| Written request |
Print each of the entries below verbatim, without altering a single line.

| Exercise materials |
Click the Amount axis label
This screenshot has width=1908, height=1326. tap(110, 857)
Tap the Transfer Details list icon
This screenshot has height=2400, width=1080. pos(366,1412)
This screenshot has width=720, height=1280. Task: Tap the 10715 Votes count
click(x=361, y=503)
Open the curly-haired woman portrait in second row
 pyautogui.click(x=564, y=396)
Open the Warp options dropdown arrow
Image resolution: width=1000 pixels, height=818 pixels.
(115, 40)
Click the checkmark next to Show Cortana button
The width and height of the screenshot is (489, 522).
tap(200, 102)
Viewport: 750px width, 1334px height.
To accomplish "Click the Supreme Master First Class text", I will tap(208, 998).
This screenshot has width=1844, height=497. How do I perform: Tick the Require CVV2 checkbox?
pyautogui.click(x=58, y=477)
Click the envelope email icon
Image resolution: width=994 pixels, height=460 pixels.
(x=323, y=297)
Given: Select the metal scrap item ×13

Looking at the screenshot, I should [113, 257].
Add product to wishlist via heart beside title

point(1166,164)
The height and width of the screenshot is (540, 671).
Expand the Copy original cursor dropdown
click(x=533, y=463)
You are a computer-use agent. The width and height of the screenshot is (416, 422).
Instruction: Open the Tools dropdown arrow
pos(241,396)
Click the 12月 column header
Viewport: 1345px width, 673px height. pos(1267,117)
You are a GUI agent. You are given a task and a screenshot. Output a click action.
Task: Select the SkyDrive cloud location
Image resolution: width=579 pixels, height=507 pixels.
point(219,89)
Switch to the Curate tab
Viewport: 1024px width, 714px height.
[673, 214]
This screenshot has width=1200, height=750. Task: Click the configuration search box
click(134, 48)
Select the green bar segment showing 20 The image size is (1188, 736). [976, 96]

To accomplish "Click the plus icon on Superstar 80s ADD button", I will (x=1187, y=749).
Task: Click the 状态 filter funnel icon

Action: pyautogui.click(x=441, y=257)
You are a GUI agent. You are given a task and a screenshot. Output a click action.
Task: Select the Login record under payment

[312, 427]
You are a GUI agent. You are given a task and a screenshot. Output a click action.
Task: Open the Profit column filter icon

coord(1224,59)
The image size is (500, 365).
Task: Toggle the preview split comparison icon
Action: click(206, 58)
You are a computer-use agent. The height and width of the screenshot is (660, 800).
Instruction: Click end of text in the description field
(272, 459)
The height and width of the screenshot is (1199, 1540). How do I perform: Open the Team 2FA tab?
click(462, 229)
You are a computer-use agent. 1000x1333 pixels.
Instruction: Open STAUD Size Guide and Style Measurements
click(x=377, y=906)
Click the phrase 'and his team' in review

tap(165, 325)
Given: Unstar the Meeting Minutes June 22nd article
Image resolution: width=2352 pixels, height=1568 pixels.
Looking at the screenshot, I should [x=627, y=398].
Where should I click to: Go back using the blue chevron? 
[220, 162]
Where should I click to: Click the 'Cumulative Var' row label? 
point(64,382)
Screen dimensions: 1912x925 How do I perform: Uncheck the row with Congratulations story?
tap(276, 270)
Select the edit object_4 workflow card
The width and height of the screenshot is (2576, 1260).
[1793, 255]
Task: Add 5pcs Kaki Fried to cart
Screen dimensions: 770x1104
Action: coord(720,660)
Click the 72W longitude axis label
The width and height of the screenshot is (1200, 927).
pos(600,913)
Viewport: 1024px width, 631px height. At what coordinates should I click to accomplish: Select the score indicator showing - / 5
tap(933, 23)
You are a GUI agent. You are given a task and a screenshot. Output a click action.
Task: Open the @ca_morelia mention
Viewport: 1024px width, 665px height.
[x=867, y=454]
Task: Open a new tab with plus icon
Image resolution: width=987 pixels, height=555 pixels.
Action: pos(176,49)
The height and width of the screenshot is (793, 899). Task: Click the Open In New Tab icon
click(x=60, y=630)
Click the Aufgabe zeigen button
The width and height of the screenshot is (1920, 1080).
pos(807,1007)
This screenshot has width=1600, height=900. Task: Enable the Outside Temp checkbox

| The response |
Click the Amount axis label
This screenshot has width=1908, height=1326. tap(110, 857)
Tap the Transfer Details list icon
This screenshot has height=2400, width=1080. pos(366,1412)
This screenshot has width=720, height=1280. Task: Tap the 10715 Votes count
click(x=361, y=503)
Open the curly-haired woman portrait in second row
 pyautogui.click(x=564, y=396)
Open the Warp options dropdown arrow
Image resolution: width=1000 pixels, height=818 pixels.
(115, 40)
Click the checkmark next to Show Cortana button
The width and height of the screenshot is (489, 522).
tap(200, 102)
Viewport: 750px width, 1334px height.
To accomplish "Click the Supreme Master First Class text", I will tap(208, 998).
This screenshot has width=1844, height=497. How do I perform: Tick the Require CVV2 checkbox?
pyautogui.click(x=58, y=477)
Click the envelope email icon
Image resolution: width=994 pixels, height=460 pixels.
(x=323, y=297)
Given: Select the metal scrap item ×13

Looking at the screenshot, I should [113, 257].
Add product to wishlist via heart beside title

point(1166,164)
The height and width of the screenshot is (540, 671).
Expand the Copy original cursor dropdown
click(x=533, y=463)
You are a computer-use agent. The width and height of the screenshot is (416, 422).
Instruction: Open the Tools dropdown arrow
pos(241,396)
Click the 12月 column header
Viewport: 1345px width, 673px height. pos(1267,117)
You are a GUI agent. You are given a task and a screenshot. Output a click action.
Task: Select the SkyDrive cloud location
Image resolution: width=579 pixels, height=507 pixels.
point(219,89)
Switch to the Curate tab
Viewport: 1024px width, 714px height.
[673, 214]
This screenshot has width=1200, height=750. Task: Click the configuration search box
click(134, 48)
Select the green bar segment showing 20 The image size is (1188, 736). [976, 96]

To accomplish "Click the plus icon on Superstar 80s ADD button", I will (x=1187, y=749).
Task: Click the 状态 filter funnel icon

Action: pyautogui.click(x=441, y=257)
You are a GUI agent. You are given a task and a screenshot. Output a click action.
Task: Select the Login record under payment

[312, 427]
You are a GUI agent. You are given a task and a screenshot. Output a click action.
Task: Open the Profit column filter icon

coord(1224,59)
The image size is (500, 365).
Task: Toggle the preview split comparison icon
Action: click(206, 58)
You are a computer-use agent. The height and width of the screenshot is (660, 800).
Instruction: Click end of text in the description field
(272, 459)
The height and width of the screenshot is (1199, 1540). How do I perform: Open the Team 2FA tab?
click(462, 229)
You are a computer-use agent. 1000x1333 pixels.
Instruction: Open STAUD Size Guide and Style Measurements
click(x=377, y=906)
Click the phrase 'and his team' in review

tap(165, 325)
Given: Unstar the Meeting Minutes June 22nd article
Image resolution: width=2352 pixels, height=1568 pixels.
Looking at the screenshot, I should [x=627, y=398].
Where should I click to: Go back using the blue chevron? 
[220, 162]
Where should I click to: Click the 'Cumulative Var' row label? 
point(64,382)
Screen dimensions: 1912x925 How do I perform: Uncheck the row with Congratulations story?
tap(276, 270)
Select the edit object_4 workflow card
The width and height of the screenshot is (2576, 1260).
[1793, 255]
Task: Add 5pcs Kaki Fried to cart
Screen dimensions: 770x1104
Action: coord(720,660)
Click the 72W longitude axis label
The width and height of the screenshot is (1200, 927).
pos(600,913)
Viewport: 1024px width, 631px height. At what coordinates should I click to accomplish: Select the score indicator showing - / 5
tap(933, 23)
You are a GUI agent. You are given a task and a screenshot. Output a click action.
Task: Open the @ca_morelia mention
Viewport: 1024px width, 665px height.
[x=867, y=454]
Task: Open a new tab with plus icon
Image resolution: width=987 pixels, height=555 pixels.
Action: pos(176,49)
The height and width of the screenshot is (793, 899). Task: Click the Open In New Tab icon
click(x=60, y=630)
Click the Aufgabe zeigen button
The width and height of the screenshot is (1920, 1080).
pos(807,1007)
This screenshot has width=1600, height=900. Task: Enable the Outside Temp checkbox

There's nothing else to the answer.